High-quality dielectric data for monoethanolamine (MEA)/water mixtures covering the entire miscibility range are presented. For MEA concentrations c₁ ≥ 1 M the obtained complex permittivity spectra, covering the frequency range from 0.05 to 89 GHz, are best described by a sum of four Debye relaxations. Modes at ∼3 GHz and ∼10 GHz are solute-specific. Whilst the first can be assigned to MEA aggregates, the second is a composite arising from “free” MEA dipoles with dynamically retarded water hydrating them. The relaxations at ∼18 GHz and ∼200 GHz essentially reflect the cooperative H-bond fluctuations of more-or-less unperturbed “bulk” water, albeit with minor solute contributions.
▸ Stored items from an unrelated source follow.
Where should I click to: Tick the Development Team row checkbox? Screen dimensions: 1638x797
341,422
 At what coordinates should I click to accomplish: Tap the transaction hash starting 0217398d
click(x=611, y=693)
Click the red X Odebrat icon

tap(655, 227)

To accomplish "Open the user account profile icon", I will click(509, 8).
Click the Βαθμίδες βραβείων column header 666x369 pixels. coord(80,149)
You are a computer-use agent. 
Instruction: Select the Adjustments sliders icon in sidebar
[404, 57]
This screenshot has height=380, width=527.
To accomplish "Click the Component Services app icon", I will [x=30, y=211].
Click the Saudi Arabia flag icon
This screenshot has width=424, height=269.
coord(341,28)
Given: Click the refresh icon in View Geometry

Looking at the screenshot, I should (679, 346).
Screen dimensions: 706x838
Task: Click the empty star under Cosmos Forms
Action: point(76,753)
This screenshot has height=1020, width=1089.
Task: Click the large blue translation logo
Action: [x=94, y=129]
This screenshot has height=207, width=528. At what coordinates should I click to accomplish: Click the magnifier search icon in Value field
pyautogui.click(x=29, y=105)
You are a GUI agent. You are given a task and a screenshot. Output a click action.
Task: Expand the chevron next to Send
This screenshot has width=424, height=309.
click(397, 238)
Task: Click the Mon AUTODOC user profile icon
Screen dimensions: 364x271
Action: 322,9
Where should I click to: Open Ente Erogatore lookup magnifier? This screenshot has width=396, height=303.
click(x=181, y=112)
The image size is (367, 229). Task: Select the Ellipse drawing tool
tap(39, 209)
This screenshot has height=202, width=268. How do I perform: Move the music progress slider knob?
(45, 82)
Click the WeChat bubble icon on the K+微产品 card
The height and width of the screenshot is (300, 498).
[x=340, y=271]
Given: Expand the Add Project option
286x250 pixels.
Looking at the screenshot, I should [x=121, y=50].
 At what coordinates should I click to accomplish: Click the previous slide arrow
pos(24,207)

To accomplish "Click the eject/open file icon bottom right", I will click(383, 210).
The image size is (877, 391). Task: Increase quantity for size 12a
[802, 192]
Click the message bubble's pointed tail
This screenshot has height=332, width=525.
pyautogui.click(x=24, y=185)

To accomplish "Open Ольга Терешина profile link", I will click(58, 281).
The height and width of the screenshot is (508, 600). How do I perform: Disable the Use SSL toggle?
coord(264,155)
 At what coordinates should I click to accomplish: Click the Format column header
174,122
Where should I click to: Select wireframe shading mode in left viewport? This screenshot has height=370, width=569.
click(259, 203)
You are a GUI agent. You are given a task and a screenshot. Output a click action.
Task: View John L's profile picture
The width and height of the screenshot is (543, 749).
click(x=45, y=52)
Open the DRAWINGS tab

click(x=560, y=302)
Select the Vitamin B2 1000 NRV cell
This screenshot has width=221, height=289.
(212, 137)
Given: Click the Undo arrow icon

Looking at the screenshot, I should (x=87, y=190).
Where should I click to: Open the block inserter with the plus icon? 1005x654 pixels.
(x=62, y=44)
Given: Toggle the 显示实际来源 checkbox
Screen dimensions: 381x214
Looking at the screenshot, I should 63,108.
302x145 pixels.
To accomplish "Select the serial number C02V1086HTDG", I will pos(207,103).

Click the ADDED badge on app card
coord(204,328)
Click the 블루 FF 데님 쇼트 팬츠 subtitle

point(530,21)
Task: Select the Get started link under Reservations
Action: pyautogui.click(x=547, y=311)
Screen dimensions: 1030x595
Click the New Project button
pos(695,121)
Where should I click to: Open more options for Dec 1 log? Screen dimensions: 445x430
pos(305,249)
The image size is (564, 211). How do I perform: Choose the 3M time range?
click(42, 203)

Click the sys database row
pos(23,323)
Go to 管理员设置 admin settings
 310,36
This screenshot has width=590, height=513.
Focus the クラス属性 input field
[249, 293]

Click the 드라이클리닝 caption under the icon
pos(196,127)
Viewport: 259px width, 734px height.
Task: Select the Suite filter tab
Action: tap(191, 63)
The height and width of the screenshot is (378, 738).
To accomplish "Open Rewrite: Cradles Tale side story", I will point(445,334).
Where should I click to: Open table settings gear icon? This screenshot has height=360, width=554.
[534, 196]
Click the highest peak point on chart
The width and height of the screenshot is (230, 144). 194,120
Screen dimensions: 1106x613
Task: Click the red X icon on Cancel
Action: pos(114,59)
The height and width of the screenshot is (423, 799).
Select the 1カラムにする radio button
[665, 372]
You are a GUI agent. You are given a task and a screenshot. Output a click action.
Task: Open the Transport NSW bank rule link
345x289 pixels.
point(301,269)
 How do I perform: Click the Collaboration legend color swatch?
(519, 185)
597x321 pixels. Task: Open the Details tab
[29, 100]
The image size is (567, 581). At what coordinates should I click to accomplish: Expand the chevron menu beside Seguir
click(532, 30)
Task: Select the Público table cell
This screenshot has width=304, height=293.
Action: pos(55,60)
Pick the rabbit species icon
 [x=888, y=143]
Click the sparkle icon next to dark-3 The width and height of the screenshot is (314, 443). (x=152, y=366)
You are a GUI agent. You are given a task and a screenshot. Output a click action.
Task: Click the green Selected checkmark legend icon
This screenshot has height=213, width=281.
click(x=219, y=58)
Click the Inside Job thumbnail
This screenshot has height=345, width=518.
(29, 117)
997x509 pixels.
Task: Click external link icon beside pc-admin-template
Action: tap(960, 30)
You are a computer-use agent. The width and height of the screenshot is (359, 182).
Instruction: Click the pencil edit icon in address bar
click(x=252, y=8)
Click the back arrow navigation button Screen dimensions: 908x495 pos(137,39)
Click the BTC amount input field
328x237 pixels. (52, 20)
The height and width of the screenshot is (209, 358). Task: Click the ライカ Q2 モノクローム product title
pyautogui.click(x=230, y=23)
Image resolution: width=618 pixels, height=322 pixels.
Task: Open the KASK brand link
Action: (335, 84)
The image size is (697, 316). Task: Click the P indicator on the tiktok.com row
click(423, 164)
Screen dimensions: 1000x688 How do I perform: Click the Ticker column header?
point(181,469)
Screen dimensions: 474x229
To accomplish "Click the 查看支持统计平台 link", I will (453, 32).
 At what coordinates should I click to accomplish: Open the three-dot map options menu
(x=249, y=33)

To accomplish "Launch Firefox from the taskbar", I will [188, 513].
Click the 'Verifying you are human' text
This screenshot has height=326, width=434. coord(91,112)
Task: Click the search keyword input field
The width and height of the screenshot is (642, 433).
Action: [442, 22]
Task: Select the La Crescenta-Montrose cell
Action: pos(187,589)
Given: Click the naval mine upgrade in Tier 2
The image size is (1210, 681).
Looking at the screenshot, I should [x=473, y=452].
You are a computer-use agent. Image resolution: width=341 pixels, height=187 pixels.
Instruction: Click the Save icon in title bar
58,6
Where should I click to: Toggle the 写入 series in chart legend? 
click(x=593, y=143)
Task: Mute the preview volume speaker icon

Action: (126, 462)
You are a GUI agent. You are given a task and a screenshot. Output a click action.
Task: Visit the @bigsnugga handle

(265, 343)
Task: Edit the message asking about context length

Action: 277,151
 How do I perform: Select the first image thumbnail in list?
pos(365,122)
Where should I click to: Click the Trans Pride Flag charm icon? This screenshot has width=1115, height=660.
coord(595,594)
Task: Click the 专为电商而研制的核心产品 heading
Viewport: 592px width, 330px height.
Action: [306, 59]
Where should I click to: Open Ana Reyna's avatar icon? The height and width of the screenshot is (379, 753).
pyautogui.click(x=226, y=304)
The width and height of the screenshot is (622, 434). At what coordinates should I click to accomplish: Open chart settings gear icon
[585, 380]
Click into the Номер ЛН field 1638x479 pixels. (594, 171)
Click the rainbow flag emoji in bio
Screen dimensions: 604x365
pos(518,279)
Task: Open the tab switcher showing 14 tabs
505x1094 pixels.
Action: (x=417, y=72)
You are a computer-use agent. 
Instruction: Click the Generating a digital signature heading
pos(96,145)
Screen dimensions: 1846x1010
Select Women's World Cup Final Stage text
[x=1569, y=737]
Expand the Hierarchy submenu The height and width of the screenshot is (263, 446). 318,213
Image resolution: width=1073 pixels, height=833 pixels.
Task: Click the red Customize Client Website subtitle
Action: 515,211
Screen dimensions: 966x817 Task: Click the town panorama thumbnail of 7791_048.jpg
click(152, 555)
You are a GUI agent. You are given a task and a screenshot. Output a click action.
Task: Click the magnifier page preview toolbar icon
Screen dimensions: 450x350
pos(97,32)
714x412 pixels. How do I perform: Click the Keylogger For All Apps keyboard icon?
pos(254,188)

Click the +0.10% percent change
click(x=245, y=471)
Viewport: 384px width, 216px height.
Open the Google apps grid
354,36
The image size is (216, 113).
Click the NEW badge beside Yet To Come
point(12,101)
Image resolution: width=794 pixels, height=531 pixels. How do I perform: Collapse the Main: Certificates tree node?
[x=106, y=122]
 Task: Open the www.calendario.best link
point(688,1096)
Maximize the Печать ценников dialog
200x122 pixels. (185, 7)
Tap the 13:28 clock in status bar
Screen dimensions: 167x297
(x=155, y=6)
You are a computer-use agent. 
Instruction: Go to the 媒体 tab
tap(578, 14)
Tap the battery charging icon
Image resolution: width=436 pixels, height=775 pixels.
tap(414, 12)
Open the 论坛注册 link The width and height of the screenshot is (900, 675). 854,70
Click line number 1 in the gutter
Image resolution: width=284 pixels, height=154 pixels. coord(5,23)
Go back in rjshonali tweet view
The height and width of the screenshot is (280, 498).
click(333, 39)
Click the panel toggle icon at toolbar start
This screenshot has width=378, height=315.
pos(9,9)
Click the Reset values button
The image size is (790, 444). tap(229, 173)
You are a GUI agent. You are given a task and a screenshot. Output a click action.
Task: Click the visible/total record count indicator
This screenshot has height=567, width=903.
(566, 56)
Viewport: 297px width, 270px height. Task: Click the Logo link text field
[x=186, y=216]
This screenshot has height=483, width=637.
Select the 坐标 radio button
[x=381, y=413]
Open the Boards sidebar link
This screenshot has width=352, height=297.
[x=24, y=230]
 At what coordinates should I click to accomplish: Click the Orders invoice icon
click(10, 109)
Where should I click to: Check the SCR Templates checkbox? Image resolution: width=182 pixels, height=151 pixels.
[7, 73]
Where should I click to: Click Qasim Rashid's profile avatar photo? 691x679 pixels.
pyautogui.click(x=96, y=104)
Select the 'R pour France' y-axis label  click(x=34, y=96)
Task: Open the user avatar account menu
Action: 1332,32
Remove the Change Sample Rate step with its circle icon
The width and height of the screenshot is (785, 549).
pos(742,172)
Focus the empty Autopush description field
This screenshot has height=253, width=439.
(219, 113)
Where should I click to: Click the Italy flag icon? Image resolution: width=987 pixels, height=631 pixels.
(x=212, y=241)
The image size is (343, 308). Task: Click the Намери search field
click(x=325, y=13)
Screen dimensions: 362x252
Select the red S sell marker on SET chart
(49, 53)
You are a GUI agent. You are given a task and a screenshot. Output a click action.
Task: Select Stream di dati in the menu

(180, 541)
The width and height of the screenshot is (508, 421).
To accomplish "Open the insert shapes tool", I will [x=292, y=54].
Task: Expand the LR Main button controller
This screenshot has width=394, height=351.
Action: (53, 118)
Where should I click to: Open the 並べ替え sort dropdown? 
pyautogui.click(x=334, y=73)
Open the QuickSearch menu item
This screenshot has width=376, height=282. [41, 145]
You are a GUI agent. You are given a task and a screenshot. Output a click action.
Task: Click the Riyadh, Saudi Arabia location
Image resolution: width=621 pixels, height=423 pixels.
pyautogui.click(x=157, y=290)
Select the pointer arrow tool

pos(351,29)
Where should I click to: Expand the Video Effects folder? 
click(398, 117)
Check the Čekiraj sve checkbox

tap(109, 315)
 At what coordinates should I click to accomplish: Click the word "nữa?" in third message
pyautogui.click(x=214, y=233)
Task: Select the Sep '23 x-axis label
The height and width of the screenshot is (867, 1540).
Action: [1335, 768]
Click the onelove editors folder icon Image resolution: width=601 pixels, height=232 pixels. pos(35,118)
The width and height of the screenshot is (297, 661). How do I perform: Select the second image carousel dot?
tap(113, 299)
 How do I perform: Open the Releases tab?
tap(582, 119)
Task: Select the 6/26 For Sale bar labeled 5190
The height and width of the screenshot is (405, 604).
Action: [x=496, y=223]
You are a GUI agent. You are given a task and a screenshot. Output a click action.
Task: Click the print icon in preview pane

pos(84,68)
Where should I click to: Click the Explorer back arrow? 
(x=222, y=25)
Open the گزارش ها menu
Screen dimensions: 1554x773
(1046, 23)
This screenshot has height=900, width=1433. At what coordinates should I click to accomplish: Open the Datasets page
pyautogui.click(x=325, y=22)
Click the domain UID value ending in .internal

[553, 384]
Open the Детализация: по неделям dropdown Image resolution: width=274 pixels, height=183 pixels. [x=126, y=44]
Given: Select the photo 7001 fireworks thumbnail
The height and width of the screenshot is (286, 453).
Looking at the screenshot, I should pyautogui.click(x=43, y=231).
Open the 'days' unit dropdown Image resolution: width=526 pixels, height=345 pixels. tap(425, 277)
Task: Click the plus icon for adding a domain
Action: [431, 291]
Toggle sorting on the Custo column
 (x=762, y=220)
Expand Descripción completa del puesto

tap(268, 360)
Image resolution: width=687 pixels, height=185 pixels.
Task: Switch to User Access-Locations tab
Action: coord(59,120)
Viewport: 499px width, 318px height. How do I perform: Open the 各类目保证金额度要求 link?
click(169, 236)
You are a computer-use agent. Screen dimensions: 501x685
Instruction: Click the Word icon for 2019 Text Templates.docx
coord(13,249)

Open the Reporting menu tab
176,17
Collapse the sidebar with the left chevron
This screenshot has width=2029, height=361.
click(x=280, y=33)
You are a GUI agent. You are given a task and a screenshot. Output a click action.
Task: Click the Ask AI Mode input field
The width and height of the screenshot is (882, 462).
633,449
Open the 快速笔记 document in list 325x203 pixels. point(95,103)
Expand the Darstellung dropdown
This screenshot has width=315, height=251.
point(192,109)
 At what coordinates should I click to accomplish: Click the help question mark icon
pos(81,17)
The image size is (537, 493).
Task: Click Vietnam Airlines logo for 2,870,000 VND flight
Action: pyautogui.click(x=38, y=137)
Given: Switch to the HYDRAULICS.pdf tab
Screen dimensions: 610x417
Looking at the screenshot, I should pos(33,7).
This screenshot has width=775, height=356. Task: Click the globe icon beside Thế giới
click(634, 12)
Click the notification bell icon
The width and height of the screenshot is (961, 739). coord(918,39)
Evaluation of the bulk-water amplitude reveals that in water-rich mixtures (c₁ ≤ 3.5 M) Z_t = 3.5 ± 0.2 H₂O molecules hydrate a MEA molecule. Then Z_t drops linearly, reaching zero for neat MEA. Supported by the literature, this concentration dependence suggests that only H₂O molecules H-bonded to the NH₂ and OH groups of MEA contribute to Z_t. At concentrations beyond hydration shell overlap (c₁ ≥ 3.5 M) these H-bonds are gradually eliminated, while new interactions with neighboring MEA molecules are formed. From the evaluation of the MEA-specific amplitudes we conclude that for c₁ ≥ 2 M, including neat MEA, ∼35% of the solute molecules are in aggregates, where breaking the intermolecular NH⋯O hydrogen bond determines the dynamics.